▶ _Source extract_
Step 5: Trace Pods to Over-Privileged Service Accounts

A finding only matters if a reachable workload mounts that token.

# Map every pod to its service account
kubectl get pods --all-namespaces \
  -o custom-columns='NS:.metadata.namespace,POD:.metadata.name,SA:.spec.serviceAccountName'

# Find pods that auto-mount tokens (the default) tied to risky SAs
kubectl get pods --all-namespaces -o json | jq -r '
  .items[] | select(.spec.automountServiceAccountToken != false) |
  "\(.metadata.namespace)/\(.metadata.name) -> \(.spec.serviceAccountName // "default")"'

# rbac-lookup: what does that service account actually hold?
kubectl rbac-lookup builder --kind serviceaccount

Step 6: Demonstrate an Escalation Path (Lab Only)

Example: a service account with create pods and access to a node can schedule a privileged pod that mounts the host filesystem.

# Using a captured token, target the API server directly
export TOKEN=$(cat /var/run/secrets/kubernetes.io/serviceaccount/token)
export APISERVER=https://kubernetes.default.svc

# Confirm the dangerous right
kubectl --token="$TOKEN" --server="$APISERVER" --insecure-skip-tls-verify \
  auth can-i create pods

# Schedule a privileged host-mounting pod (proves node/host takeover)

▶ _Apply what you read_
A. Rewrite the paragraph of the extract that begins "Example: a service account" as a short list, keeping its main facts.
B. In the extract, what address is assigned to APISERVER?

▶ _Data_
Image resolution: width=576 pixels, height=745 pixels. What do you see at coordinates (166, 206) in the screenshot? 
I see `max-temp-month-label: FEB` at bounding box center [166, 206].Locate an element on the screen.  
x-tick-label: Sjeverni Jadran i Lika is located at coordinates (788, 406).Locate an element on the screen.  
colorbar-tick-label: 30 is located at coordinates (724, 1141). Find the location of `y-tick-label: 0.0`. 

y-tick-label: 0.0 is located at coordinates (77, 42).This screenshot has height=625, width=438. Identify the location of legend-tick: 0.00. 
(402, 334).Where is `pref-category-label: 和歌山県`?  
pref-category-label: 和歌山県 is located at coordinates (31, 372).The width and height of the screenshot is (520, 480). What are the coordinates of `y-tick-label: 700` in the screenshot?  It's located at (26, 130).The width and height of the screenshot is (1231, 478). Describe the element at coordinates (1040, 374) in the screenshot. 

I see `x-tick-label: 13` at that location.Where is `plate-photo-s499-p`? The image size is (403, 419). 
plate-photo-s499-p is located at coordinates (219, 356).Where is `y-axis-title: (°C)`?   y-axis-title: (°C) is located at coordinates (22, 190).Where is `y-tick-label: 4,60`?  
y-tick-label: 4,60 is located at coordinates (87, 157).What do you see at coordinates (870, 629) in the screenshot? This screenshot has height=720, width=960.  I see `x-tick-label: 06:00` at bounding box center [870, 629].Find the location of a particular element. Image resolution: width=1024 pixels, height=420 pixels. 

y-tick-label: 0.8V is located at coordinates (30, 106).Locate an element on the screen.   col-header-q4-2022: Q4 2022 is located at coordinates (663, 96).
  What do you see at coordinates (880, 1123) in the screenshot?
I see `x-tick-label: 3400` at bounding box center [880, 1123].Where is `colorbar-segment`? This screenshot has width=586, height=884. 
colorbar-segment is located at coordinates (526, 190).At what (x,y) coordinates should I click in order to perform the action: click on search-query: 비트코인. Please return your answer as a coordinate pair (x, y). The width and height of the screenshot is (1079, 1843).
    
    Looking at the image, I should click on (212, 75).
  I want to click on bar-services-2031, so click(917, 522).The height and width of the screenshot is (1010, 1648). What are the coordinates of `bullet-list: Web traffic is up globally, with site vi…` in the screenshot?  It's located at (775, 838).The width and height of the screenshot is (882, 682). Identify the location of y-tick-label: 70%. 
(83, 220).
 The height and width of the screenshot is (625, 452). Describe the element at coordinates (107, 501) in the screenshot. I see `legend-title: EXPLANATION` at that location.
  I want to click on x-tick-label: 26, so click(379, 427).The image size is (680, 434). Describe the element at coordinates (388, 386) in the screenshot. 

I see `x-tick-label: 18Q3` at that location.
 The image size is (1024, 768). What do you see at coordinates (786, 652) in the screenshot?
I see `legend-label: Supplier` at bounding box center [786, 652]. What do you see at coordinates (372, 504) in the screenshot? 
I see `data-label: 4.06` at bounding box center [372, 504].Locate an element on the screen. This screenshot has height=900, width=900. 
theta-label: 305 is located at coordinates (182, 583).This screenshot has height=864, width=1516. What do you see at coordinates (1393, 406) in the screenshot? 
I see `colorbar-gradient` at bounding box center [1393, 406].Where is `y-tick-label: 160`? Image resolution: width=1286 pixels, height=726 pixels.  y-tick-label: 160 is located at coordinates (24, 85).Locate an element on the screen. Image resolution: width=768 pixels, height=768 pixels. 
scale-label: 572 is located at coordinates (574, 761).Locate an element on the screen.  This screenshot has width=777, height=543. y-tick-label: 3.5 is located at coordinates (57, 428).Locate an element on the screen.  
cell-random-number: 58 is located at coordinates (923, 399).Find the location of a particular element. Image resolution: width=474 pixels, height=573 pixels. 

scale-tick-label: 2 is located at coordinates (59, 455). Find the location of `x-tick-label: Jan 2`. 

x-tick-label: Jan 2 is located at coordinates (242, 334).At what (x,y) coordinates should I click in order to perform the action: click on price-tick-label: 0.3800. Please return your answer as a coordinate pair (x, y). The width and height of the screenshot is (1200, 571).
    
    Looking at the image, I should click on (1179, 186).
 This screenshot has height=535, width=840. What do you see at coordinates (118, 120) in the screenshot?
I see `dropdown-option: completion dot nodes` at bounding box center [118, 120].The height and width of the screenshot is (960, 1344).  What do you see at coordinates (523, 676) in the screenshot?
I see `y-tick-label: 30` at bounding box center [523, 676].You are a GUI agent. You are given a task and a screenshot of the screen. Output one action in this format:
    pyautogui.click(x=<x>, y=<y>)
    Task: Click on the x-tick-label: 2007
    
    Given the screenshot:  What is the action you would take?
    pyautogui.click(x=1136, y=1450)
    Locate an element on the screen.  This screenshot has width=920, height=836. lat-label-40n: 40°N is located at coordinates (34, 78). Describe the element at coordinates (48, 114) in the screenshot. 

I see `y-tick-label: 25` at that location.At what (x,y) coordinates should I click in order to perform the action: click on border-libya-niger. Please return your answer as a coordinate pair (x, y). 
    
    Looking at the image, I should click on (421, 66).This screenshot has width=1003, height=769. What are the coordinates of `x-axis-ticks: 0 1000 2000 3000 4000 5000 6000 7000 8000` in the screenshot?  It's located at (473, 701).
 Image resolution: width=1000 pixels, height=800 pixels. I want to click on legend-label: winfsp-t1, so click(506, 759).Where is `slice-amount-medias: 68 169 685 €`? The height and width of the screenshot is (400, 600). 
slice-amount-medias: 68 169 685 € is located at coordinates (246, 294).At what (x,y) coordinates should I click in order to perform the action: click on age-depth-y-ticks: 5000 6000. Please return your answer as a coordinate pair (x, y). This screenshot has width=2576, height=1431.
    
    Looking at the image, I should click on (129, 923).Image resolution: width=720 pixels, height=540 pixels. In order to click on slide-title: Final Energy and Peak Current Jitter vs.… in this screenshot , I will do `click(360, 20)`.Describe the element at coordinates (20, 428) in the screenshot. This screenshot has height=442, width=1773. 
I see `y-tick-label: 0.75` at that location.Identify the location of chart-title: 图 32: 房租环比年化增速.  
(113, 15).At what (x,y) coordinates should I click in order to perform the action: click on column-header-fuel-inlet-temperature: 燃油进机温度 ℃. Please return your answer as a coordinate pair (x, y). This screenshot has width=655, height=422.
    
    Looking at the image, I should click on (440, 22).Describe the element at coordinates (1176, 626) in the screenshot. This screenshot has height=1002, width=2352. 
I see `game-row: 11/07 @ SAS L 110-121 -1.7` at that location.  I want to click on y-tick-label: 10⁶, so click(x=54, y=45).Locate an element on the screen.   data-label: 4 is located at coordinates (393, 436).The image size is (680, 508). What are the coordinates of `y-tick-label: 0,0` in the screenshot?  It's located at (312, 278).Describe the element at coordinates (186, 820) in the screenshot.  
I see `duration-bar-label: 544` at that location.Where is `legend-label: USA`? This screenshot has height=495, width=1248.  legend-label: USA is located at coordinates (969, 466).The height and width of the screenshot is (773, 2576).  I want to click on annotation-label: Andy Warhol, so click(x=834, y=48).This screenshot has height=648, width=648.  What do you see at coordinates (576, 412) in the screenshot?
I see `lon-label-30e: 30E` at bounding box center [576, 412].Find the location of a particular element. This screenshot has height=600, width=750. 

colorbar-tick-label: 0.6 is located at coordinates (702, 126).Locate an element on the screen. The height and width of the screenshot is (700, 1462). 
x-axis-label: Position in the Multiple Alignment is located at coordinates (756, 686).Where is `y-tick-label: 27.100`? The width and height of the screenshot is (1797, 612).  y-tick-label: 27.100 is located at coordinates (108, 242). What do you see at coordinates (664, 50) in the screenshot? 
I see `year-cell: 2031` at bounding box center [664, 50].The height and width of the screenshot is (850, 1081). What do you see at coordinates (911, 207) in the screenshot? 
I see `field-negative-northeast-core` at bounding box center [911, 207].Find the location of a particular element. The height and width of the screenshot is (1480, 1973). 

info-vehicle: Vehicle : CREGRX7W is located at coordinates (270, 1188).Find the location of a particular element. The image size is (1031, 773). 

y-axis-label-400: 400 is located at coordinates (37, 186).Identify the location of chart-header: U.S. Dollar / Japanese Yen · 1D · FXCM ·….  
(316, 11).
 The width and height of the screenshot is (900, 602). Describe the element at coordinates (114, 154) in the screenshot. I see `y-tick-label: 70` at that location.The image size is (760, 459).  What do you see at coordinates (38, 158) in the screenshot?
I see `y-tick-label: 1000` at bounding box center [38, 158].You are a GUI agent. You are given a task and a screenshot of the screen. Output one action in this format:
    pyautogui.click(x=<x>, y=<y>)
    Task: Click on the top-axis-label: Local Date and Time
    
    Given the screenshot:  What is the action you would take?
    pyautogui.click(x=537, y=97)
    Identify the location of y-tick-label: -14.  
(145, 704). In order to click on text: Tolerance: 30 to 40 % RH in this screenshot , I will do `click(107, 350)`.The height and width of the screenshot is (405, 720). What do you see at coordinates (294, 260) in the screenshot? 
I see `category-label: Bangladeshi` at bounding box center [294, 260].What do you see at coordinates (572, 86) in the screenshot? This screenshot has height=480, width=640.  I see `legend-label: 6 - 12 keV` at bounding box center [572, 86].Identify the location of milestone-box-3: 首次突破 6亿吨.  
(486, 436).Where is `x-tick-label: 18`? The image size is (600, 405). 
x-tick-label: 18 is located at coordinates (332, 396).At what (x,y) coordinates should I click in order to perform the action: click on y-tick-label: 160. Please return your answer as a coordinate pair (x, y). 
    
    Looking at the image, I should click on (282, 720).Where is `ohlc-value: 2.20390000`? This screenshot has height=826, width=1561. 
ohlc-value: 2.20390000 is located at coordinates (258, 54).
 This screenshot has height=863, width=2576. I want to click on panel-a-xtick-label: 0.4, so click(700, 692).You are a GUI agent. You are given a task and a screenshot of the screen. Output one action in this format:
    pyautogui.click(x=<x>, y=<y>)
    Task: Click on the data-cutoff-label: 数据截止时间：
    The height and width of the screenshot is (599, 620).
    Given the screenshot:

▶ _Results of the exercise_
A.
- Rights held by the service account: create pods and access to a node
- What it can do: schedule a privileged pod
- Result: the pod mounts the host filesystem

B. https://kubernetes.default.svc